On my first day I stuck to Bandra, the suburb where I was staying about 30 minutes north of Mumbai central by train. I strolled down the promenade which faces the ocean, I visited Mount Mary Church, a beautiful structure. It was here that I first experienced the phenomenon of people wanting to take pictures with you just because you are white. This family didn’t ask so it took me by surprise, children started sitting next to me on both sides and I thought they wanted talk, then they put a baby on my lap and their father took a few pictures. Seeing this, two groups of teenagers who had been eyeing me came over and seized the opportunity for a photo as well. By the end of the day I had been in photos with around 8 different groups of people, and I could tell many just didn’t dare to ask.
I explored the ruins of the Castella de Aguada, also known as the Bandra fort, which was built by the Portuguese in 1690. Unfortunately barely anything remains, but the location strategic for its position at the tip of Bandra, guarding the waterway with Mumbai on the other side and a correspondingly splendid view, has become a very popular lover’s point for couples to enjoy some relative privacy away from their families.
Next I wandered the neighborhood, paying attention to big roads to get an idea of how to navigate them. As you may know, crossing the road in India is chaos. Pedestrians cross the road at any point and at any time. Since there is so much traffic and cars largely ignore any rules, waiting for the vehicles to stop is pretty futile. Subsequently people are forced to walk in front of fast moving cars and rickshaws which proceed to nimbly weave around the vulnerable pedestrians. The first few times you do this you are convinced it might be your last, you deeply suspect that each street corner suffers a few casualties each day and that the hapless inexperienced American is next. Yet within a few days it really becomes easy. Riding in rickshaws and witnessing their incredible maneuvering abilities also inspires confidence that they can in fact hurtle around you as they fly down the road and you inch across.

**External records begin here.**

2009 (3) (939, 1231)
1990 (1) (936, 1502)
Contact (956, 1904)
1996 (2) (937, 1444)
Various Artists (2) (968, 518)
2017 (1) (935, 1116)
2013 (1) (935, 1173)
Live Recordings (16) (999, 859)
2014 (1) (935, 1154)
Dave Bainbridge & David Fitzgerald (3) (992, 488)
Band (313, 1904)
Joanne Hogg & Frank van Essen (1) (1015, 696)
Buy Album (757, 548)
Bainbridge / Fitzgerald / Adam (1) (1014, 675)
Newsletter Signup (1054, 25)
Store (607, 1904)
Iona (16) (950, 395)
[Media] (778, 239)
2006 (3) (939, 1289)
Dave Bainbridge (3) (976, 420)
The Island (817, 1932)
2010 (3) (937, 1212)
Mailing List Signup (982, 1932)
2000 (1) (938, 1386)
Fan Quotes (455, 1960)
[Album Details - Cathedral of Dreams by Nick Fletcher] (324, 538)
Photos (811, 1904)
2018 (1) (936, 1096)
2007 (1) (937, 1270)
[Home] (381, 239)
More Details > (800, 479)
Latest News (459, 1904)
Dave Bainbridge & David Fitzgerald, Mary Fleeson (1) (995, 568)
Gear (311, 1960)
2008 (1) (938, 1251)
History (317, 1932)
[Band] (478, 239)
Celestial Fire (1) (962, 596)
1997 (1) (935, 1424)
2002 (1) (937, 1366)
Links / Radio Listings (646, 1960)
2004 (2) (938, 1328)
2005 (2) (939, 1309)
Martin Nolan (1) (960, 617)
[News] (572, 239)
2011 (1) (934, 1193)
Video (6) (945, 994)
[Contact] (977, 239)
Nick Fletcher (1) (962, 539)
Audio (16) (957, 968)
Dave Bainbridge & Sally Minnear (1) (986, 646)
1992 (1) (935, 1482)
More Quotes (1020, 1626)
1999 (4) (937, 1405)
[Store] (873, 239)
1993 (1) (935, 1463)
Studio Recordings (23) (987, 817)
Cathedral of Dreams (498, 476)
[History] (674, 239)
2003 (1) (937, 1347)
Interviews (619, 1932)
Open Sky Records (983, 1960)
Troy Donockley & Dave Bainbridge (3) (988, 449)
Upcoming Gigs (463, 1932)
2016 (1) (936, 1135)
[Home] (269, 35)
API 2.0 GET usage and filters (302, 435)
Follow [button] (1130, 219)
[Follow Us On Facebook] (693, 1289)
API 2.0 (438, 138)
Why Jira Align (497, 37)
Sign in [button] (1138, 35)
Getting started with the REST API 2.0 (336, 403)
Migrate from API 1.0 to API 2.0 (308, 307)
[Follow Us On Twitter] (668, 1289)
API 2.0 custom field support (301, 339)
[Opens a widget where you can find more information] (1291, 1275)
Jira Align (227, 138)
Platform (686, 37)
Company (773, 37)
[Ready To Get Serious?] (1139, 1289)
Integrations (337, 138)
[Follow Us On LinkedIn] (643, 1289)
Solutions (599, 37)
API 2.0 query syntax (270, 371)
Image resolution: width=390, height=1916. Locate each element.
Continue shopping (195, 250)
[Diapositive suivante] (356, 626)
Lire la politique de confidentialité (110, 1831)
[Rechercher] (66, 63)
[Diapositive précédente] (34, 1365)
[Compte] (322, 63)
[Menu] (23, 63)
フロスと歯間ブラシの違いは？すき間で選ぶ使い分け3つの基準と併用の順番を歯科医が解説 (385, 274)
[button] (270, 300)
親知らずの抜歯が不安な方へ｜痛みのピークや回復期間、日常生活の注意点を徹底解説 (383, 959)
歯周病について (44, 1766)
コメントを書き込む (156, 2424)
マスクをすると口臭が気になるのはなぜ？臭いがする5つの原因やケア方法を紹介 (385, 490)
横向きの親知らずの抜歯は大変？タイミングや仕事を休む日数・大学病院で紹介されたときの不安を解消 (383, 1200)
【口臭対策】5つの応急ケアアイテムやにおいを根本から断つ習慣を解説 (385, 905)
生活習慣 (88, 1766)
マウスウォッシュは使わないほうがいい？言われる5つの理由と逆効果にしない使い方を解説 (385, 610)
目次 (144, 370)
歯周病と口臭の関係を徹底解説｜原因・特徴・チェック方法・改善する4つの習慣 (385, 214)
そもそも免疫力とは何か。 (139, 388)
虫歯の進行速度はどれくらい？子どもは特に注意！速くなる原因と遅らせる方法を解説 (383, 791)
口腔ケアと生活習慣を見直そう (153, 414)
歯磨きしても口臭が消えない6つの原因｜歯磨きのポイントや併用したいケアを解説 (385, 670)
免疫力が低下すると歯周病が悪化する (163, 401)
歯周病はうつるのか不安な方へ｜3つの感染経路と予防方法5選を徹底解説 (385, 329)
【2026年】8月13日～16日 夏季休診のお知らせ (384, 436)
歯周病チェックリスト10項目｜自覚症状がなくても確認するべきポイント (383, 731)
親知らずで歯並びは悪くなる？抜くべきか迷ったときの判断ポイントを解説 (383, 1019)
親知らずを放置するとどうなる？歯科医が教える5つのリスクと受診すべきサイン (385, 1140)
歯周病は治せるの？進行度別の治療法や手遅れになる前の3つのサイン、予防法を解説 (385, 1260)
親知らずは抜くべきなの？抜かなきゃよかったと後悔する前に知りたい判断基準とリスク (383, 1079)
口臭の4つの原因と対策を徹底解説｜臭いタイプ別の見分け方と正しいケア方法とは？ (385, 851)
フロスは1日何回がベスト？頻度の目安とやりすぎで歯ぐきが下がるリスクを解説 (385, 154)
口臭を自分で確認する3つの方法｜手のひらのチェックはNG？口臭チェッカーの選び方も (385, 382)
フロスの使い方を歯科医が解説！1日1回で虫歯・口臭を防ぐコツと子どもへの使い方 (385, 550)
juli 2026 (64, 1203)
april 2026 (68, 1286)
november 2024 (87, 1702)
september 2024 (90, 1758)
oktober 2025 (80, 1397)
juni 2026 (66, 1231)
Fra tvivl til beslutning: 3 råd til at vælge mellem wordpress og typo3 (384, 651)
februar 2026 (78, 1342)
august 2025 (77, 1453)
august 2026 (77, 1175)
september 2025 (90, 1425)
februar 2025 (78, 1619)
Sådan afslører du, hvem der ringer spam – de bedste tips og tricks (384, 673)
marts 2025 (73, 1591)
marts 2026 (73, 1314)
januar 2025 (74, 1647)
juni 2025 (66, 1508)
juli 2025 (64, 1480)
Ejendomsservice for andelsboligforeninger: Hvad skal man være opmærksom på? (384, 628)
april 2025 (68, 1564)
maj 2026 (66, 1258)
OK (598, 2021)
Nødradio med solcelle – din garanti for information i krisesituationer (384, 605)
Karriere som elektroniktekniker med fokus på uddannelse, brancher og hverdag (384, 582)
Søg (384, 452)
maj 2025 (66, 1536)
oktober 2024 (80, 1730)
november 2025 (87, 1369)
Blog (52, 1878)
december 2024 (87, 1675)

When I wanted a break from the hustle and bustle of the main streets I began exploring the small market streets that lie behind them. Predictably the markets are a wonderful sight full of color, exotic fruits and tons of food that looks great but you know you probably shouldn’t eat. The smell would probably be great if it wasn’t Mumbai were the omnipresent odor of garbage tends to overpower the aroma of spices and grills. In the market I soon discovered the flip-side of the photo with a white guy experience, many Indians just want a foreigner to take a photo of them. Thirty minutes in to my stroll a boy came up to me and requested in fragmented English that I photograph him with his dog. I was looking for good photographic opportunities and was happy to oblige. I was instantly surprised at the size of the dog he was pulling out of a dark cage. I wondered how much food this pet consumed. As it emerged and he hugged it I saw that it was in fact a goat.
I concluded my evening by having a drink with the boy’s mother. She offered water which I kindly declined. I requested a soda instead, because I knew it would be sealed and safe. She then recommended a ginger soda. I thought I remembered enjoying ginger beer, a drink similar to root beer, so I agreed. She brought the drink and I opened it and took a big gulp. It was sweeter than I expected and then it hit me in the face. The ginger was extremely strong and gave the soda a shocking spicy heat to it. I did not see that coming, I had never tried or heard of a soda with a spicy hot kick to it. It wasn’t bad, it was just a monumental surprise. In any case I was thirsty so I savored the drink, thanked the family and strolled home, taking a few last pictures along the way.